# WRITTEN INSTRUCTION
Rewrite the listing from its first line through the line containing "Action: (573, 165)", inclusive, replacing "dropdown" with "drop-down list" and leaving everything else unchanged. Leave the pictures out of your answer.

— BEGIN EXTRACTED INFORMATION —

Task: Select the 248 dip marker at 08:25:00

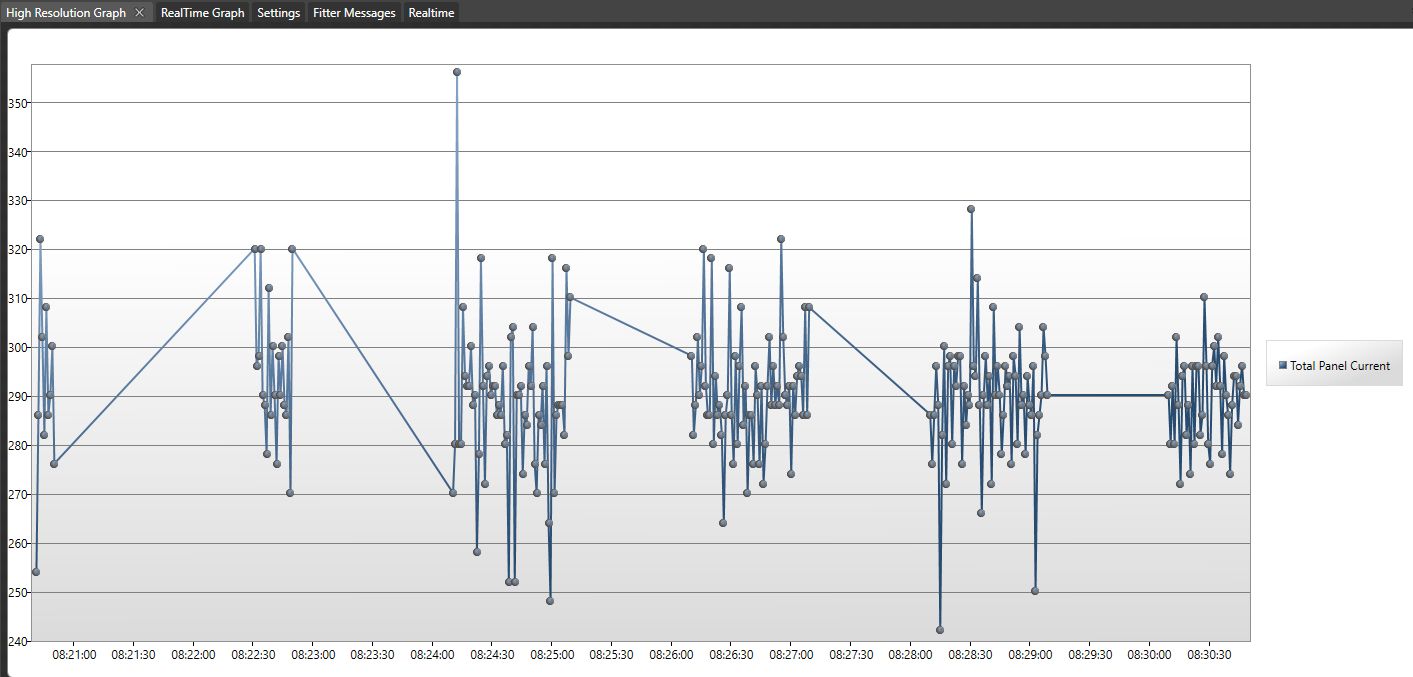Action: 550,601
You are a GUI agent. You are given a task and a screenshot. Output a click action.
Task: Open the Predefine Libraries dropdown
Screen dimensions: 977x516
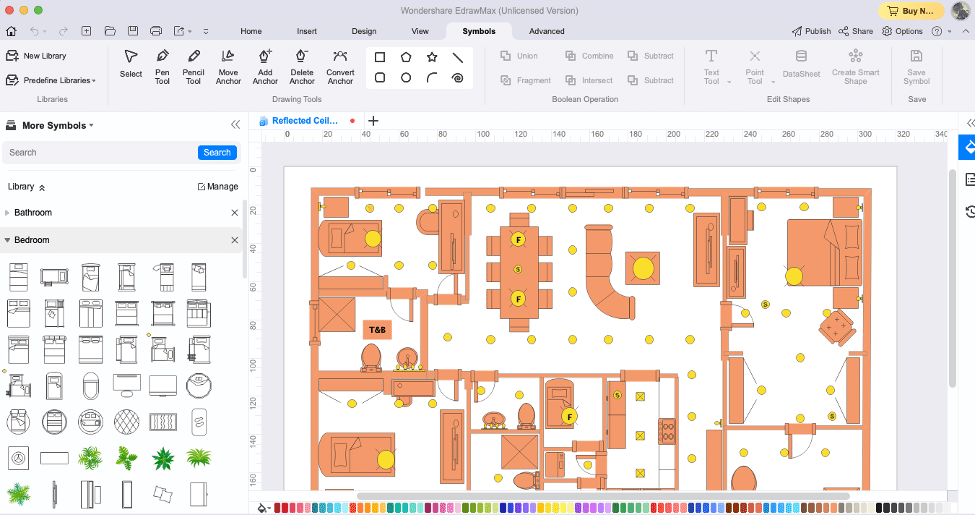(x=50, y=80)
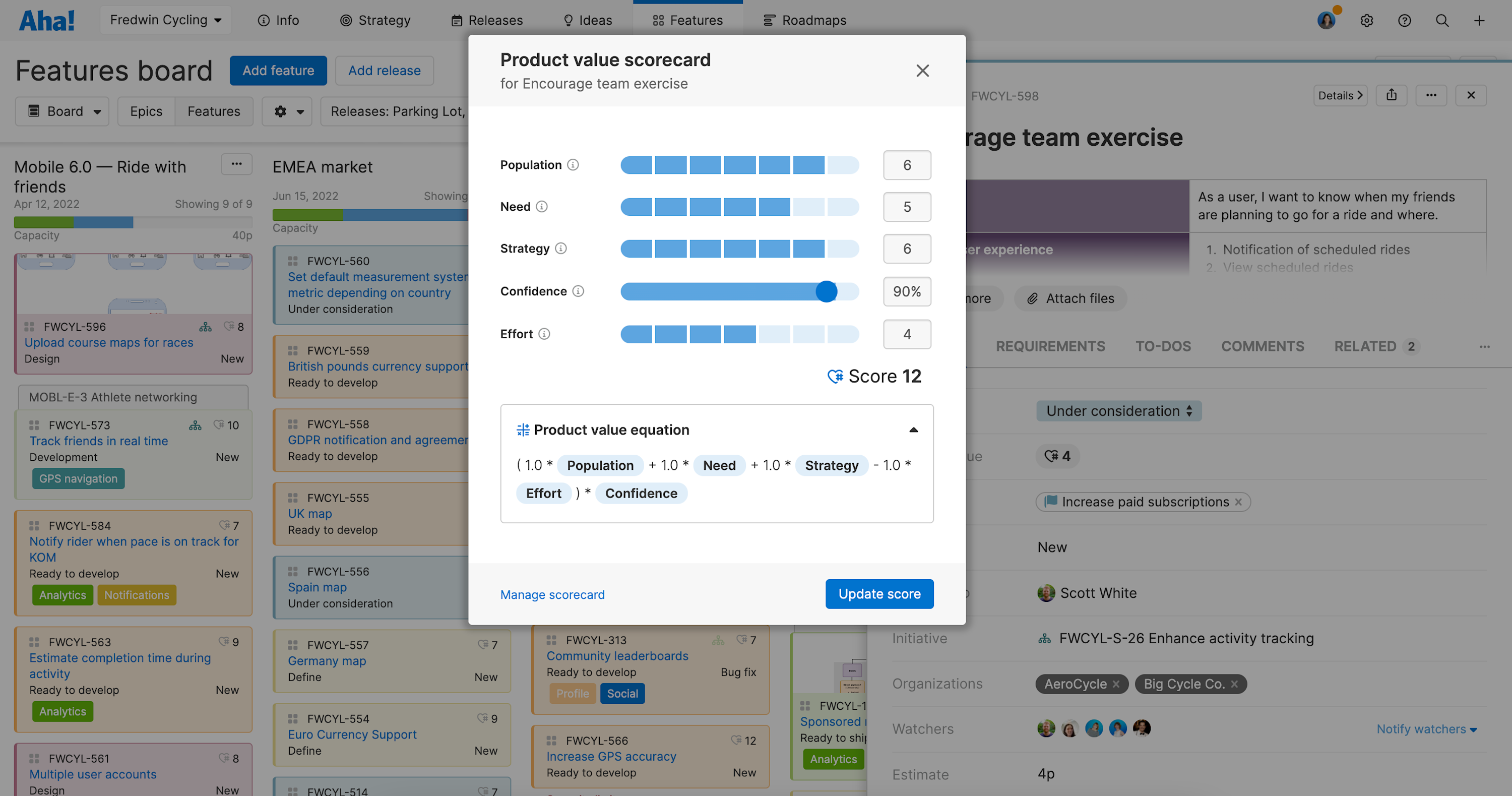
Task: Open the Population info tooltip icon
Action: (573, 165)
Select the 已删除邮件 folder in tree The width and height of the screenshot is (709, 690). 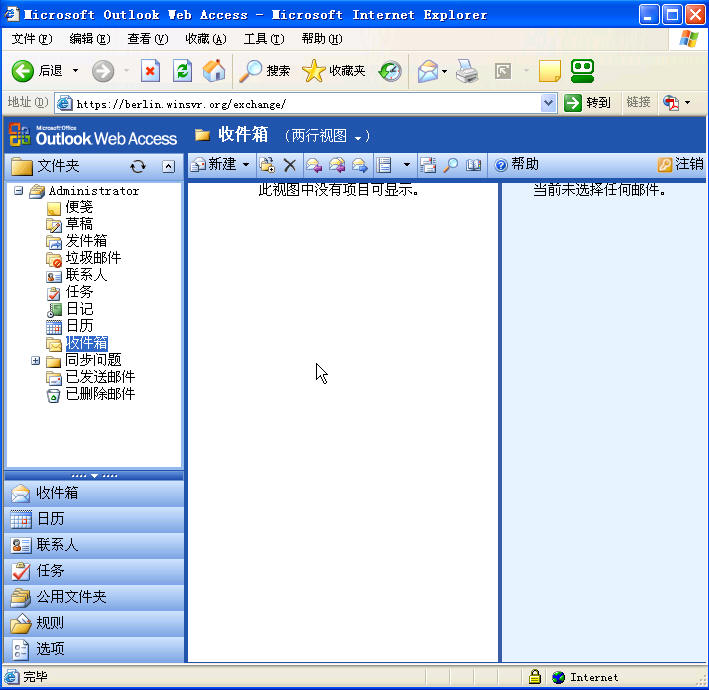click(99, 394)
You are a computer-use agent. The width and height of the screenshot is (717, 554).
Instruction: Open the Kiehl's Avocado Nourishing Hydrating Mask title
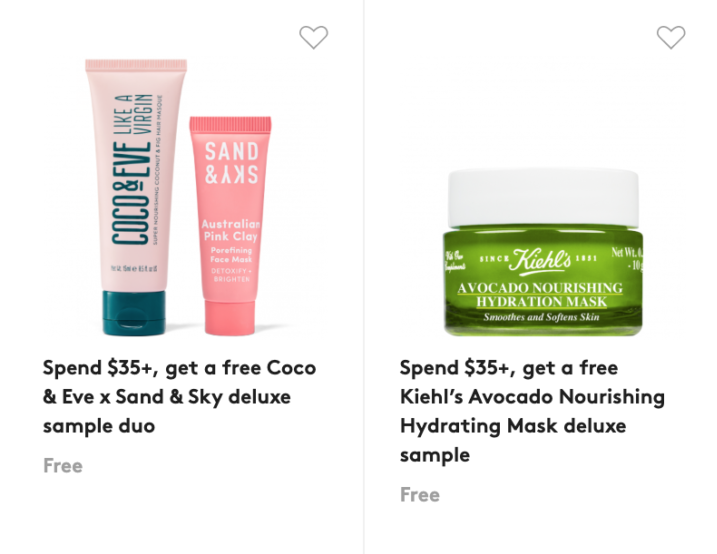pos(532,411)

— END EXTRACTED INFORMATION —

# RESPONSE TO THE EXERCISE
Task: Select the 248 dip marker at 08:25:00

Action: 550,601
You are a GUI agent. You are given a task and a screenshot. Output a click action.
Task: Open the Predefine Libraries drop-down list
Screen dimensions: 977x516
(x=50, y=80)
Task: Open the Population info tooltip icon
Action: (573, 165)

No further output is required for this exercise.